Segment Open

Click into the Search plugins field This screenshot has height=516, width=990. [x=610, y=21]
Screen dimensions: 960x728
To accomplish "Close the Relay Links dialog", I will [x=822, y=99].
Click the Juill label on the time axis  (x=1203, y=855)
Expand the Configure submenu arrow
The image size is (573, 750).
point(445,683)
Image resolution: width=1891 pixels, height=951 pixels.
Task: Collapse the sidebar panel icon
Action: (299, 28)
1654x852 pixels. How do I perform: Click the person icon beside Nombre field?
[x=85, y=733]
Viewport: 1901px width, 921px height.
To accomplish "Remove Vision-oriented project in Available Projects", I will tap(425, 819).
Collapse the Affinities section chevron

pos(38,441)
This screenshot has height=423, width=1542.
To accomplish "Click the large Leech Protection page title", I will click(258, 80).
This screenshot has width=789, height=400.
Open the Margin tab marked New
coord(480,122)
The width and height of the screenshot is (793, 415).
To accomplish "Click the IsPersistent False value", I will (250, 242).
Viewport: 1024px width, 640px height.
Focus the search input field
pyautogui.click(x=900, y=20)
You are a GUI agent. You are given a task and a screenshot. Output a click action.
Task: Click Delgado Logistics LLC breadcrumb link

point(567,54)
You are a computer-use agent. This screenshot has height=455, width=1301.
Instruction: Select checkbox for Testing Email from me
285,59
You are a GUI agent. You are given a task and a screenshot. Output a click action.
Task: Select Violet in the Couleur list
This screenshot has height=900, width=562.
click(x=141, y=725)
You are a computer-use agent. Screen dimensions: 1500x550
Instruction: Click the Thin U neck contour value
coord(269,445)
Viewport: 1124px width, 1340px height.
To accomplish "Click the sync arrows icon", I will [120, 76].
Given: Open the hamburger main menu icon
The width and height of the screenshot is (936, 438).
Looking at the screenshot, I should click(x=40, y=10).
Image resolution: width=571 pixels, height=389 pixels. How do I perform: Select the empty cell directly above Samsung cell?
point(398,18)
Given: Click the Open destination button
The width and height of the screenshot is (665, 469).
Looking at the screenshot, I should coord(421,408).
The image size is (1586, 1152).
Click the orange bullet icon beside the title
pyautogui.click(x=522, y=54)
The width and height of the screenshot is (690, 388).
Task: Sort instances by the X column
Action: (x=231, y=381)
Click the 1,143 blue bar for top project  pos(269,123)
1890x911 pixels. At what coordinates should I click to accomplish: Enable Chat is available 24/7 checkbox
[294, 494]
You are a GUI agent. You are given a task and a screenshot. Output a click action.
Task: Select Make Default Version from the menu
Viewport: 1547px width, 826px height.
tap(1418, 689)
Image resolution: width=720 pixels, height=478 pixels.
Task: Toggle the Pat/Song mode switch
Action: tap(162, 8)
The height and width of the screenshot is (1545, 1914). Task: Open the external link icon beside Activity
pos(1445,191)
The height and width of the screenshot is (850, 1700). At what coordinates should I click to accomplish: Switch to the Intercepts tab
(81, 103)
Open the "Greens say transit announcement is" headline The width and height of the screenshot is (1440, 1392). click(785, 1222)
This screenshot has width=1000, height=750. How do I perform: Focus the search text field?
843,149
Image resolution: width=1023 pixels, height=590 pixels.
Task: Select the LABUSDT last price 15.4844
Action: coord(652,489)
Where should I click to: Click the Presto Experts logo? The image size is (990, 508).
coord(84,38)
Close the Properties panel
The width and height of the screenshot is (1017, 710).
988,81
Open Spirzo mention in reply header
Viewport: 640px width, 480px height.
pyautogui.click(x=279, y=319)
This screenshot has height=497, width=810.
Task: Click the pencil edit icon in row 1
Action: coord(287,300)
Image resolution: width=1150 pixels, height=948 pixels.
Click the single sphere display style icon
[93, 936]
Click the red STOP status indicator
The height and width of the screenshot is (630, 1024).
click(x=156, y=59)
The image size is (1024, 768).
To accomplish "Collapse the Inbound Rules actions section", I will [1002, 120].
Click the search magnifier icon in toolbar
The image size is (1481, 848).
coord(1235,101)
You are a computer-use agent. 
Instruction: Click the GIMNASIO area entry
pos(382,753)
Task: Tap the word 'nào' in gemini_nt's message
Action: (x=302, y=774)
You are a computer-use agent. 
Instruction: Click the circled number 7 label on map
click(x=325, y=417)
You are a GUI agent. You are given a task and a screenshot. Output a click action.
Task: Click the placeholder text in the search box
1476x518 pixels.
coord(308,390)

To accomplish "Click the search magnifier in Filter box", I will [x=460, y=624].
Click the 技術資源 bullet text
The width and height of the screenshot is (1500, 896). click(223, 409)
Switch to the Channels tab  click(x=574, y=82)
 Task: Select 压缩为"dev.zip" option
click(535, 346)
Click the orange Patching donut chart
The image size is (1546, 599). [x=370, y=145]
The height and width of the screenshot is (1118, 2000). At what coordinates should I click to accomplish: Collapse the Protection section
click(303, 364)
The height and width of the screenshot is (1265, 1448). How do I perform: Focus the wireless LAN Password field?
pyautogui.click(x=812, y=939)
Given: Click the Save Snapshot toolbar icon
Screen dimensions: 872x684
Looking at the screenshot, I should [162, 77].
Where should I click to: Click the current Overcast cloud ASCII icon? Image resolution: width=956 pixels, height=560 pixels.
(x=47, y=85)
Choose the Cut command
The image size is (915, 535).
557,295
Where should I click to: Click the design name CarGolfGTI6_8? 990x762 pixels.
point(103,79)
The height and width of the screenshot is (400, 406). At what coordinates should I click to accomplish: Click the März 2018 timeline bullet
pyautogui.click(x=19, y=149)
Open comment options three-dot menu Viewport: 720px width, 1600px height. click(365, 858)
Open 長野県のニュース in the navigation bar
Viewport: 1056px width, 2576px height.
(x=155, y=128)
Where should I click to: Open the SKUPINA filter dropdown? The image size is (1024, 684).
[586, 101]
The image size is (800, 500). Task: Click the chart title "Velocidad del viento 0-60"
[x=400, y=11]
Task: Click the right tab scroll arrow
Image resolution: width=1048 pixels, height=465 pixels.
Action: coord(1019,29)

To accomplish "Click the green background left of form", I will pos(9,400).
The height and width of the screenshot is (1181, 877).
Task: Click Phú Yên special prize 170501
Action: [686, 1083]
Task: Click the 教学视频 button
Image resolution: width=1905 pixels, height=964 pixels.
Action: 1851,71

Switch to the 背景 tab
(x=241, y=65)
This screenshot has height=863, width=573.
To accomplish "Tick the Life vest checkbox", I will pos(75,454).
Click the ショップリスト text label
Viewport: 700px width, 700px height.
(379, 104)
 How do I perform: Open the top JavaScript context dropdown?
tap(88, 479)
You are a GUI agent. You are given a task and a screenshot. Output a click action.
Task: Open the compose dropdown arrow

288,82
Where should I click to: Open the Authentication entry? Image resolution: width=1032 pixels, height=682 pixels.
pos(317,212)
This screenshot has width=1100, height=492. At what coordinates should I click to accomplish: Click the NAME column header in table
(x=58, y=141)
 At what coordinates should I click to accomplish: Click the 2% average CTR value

Segment Closed

Task to carry out:
Gather each line in the data that holds the string "computer".

Your response:
You are a computer-use agent. This screenshot has height=455, width=1301.
You are a computer-use agent. Screen dimensions: 1500x550
You are a computer-use agent. 
You are a computer-use agent. 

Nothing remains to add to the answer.